Já tive muitas capas e infinitos
guarda-chuvas, mas acabei me cansando de tê-los e perdê-los; há anos vivo sem
nenhum desses abrigos, e também, como toda gente, sem chapéu. Tenho apanhado
muita chuva, dado muita corrida, me plantado debaixo de muita marquise, mas
resistido. Como geralmente chove à tarde, mais de uma vez me coloquei sob a
proteção espiritual dos irmãos Marinho, e fiz de O Globo meu paraguas de
emergência.
Ontem, porém, choveu demais, e eu
precisava ir a três pontos diferentes de meu bairro. Quando o moço de recados
veio apanhar a crônica para o jornal, pedi-lhe que me comprasse um
chapéu-de-chuva que não fosse vagabundo demais, mas também não muito caro. Ele
me comprou um de pouco mais de trezentos cruzeiros, objeto que me parece bem
digno da pequena classe média, a que pertenço, (Uma vez tive um delírio de
grandeza em Roma e adquiri a mais fina e soberba umbrella da Via Condotti;
abandonou-me no primeiro bar em que entramos; não era coisa para mim.)
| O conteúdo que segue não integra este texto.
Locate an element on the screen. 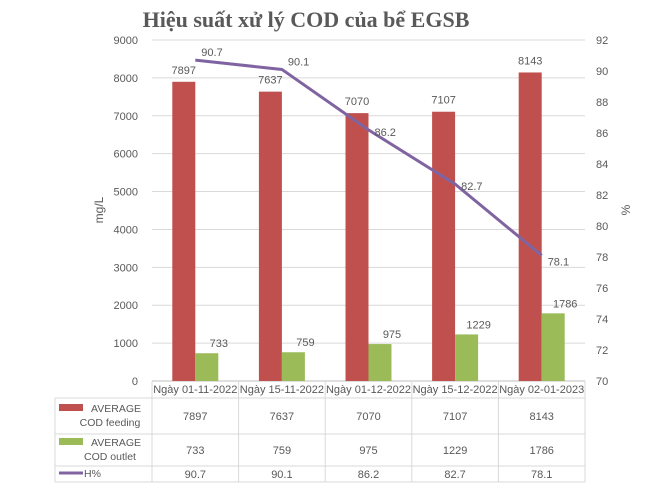 The height and width of the screenshot is (484, 650). y-axis-label: mg/L is located at coordinates (99, 210).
Depois de cumprir meus afazeres voltei para casa, pendurei o
guarda-chuva a um canto e me pus a contemplá-lo. Senti então uma certa simpatia
por ele; meu velho rancor contra os guarda-chuvas cedeu a um estranho carinho,
e eu mesmo fiquei curioso de saber qual a origem desse carinho.
Pensando bem, ele talvez derive do
fato, creio que já notado por outras pessoas, de ser o guarda-chuva o objeto do
mundo moderno mais infenso a mudanças. Sou apenas um quarentão , e praticamente
nenhum objeto de minha infância existe mais em sua forma primitiva. De máquinas
como telefone, automóvel, etc., nem é bom falar. Mil pequenos objetos de uso
mudaram de forma, de cor, de material; em alguns casos, é verdade, para melhor;
mas mudaram.
O guarda-chuva tem resistido. Suas
irmãs, as sombrinhas, já se entregaram aos piores desregramentos futuristas e
tanto abusaram que até caíram de moda. Ele permaneceu austero, negro, com seu
cabo e suas invariáveis varetas. De junco fino ou pinho vulgar, de algodão ou
de seda animal, pobre ou rico, ele se tem mantido digno.
Reparem que é um dos engenhos mais
curiosos que o homem já inventou; tem ao mesmo tempo algo de ridículo e algo de
fúnebre, essa pequena barraca ambulante.
Já na minha infância era um objeto de
ares antiquados, que parecia vindo de épocas remotas, e uma de suas
características era ser muito usado em enterros. Por outro lado, esse grande
acompanhador de defuntos sempre teve, apesar de seu feitio grave, o costume
leviano de se perder, de sumir, de mudar de dono. Ele na verdade só é fiel a
seus amigos cem por cento, que com ele saem todo dia, faça chuva ou faça sol,
apesar dos motejos alheios; a estes, respeita. O freguês vulgar e ocasional,
este o irrita, e ele se aproveita da primeira distração para fugir.
Nada disso, entretanto, lhe tira o ar
honrado. Ali está ele, meio aberto, ainda molhado, choroso; descansa com uma
espécie de humildade ou paciência humana; se tivesse liberdade de movimentos
não duvido que iria para cima do telhado quentar sol, como fazem os urubus.
Entrou calmamente pela era atômica, e
olha com ironia a arquitetura e os móveis chamados funcionais: ele já era
funcional muito antes de se usar esse adjetivo; e tanto que a fantasia, a inquietação
e a ânsia de variedade do homem não conseguiram modificá-lo em coisa alguma.
Não sei há quantos anos existe a Casa
Loubet, na Rua Sete de Setembro. Também não sei se seus guarda-chuvas são
melhores ou piores que os outros; são bons; meu pai os comprava lá, sempre que
vinha ao Rio, herdei esse hábito.
Há um certo conforto íntimo em seguir
um hábito paterno; uma certa segurança e uma certa doçura. Estou pensando agora
se quando ficar um pouco mais velho não comprarei uma cadeira de balanço
austríaca. É outra coisa antiga que tem resistido, embora muito discretamente.
Os mobiliadores e decoradores modernos a ignoram; já se inventaram dela mil
versões modificadas, mas ela ainda existe na sua graça e leveza original. É
respeitável como um guarda-chuva me convém para resguardo da cabeça encanecida,
e talvez o embalo de uma cadeira de balanço dê uma cadência mais sossegada aos
meus pensamentos, e uma velha doçura familiar aos sonhos de senhor só.